Choose a visibility timeout that matches your worst-case job latency

The visibility timeout has to exceed the longest real job time, with margin. If it's too short, a healthy worker that's running a slow job will get its work duplicated when the reclaimer fires. If it's too long, a real crash takes longer to detect. Most production deployments use a per-queue value tuned to the 99th-percentile job latency — for example, 2 minutes for email and 30 minutes for video transcoding.

Run the reclaimer on a schedule

The demo only reclaims when you click the button. In production, run reclaim_stuck() from a tokio::time::interval loop (every few seconds for fast queues, every minute for slow ones), or from each worker before it blocks on claim(). Both patterns work as long as someone runs the sweep.

Share one ConnectionManager across tasks

ConnectionManager is cheap to clone() — internally it's an Arc around the real connection — and it handles automatic reconnection on transient failures. The helper struct stores one and clones it inside every async method, so a WorkerPool of 32 workers still uses a single underlying multiplexed connection.
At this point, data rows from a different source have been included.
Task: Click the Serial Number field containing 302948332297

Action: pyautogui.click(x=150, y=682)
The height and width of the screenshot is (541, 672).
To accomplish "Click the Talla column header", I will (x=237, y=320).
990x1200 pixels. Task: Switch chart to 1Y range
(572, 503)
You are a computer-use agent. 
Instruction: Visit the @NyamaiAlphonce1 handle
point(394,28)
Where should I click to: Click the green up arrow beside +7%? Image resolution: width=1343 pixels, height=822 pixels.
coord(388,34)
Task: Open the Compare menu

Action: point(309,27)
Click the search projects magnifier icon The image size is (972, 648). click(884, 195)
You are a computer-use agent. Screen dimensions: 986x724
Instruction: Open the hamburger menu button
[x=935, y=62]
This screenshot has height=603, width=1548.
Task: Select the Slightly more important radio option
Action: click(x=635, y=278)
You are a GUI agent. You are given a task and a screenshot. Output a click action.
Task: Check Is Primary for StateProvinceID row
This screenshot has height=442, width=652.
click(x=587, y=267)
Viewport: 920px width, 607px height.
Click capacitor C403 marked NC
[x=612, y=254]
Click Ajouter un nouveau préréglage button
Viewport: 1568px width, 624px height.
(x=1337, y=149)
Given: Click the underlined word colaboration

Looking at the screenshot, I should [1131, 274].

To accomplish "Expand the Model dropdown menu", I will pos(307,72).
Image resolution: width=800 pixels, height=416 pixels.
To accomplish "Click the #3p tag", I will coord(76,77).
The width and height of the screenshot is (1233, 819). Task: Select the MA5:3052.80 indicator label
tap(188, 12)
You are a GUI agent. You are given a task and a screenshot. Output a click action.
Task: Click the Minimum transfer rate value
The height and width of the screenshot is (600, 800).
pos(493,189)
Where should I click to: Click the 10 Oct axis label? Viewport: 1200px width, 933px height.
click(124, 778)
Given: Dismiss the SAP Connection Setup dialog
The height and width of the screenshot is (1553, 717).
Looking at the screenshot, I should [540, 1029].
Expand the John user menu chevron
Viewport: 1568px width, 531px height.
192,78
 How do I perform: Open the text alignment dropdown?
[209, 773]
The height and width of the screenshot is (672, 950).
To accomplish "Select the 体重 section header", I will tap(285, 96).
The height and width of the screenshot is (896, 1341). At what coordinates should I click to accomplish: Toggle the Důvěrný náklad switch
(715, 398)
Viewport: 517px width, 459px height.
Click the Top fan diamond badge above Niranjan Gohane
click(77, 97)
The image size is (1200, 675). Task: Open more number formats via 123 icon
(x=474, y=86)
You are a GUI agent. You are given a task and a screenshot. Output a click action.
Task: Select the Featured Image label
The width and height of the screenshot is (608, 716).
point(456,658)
Use a separate Redis database or key prefix per queue

The helper takes a queue_name argument so you can run multiple independent queues against one Redis instance — for example, one queue per priority level, or one per job kind. Keep queue keys under a clearly-namespaced prefix (here, queue:jobs:*) so they're easy to inspect and easy to clear without touching application data.

Cap the completed and failed history

The demo keeps the last 50 completed and 50 failed job IDs via LTRIM. If you need longer history for audit purposes, write completion events to a separate Redis Stream (or to an external store) and keep the in-queue history short. Stream consumer groups give you the same fan-out semantics with a much richer history.

Tune max_attempts per job kind

A blanket max_attempts = 3 is a reasonable default for transient failures (network timeouts, rate limits). Jobs that talk to non-idempotent external systems — for example, posting a Stripe charge — need either application-level idempotency keys or a much lower retry count. The helper exposes max_attempts on JobQueueOptions so each queue can pick its own policy.

Inspect queue state directly in Redis

Because the queue is just lists and hashes, you can inspect it with redis-cli:

# How many pending jobs?
redis-cli LLEN queue:jobs:pending

# Look at the next 5 jobs to be picked up.
redis-cli LRANGE queue:jobs:pending -5 -1

# Read a job's metadata.
redis-cli HGETALL queue:jobs:job:9a4f0d1c

# How many jobs are currently being processed?
redis-cli LLEN queue:jobs:processing

# Clear everything for this queue (be careful — this deletes work).
redis-cli --scan --pattern 'queue:jobs:*' | xargs redis-cli DEL

Learn more

This example uses the following Redis commands:

  • LPUSH to enqueue a job ID.
  • BLMOVE to atomically claim a job into the processing list.
  • LREM to remove a job from the processing list on complete or fail.
  • LRANGE and LLEN to read queue depth and list contents.
  • LTRIM to cap the completed and failed history.
  • HSET and HGETALL for job metadata.
  • HINCRBY for the attempt counter.
  • EXPIRE for automatic cleanup of completed and failed jobs.
  • PUBLISH for job-completion notifications.
  • EVALSHA for atomic complete, fail, and reclaim flows.

See the redis-rs crate documentation for the client reference.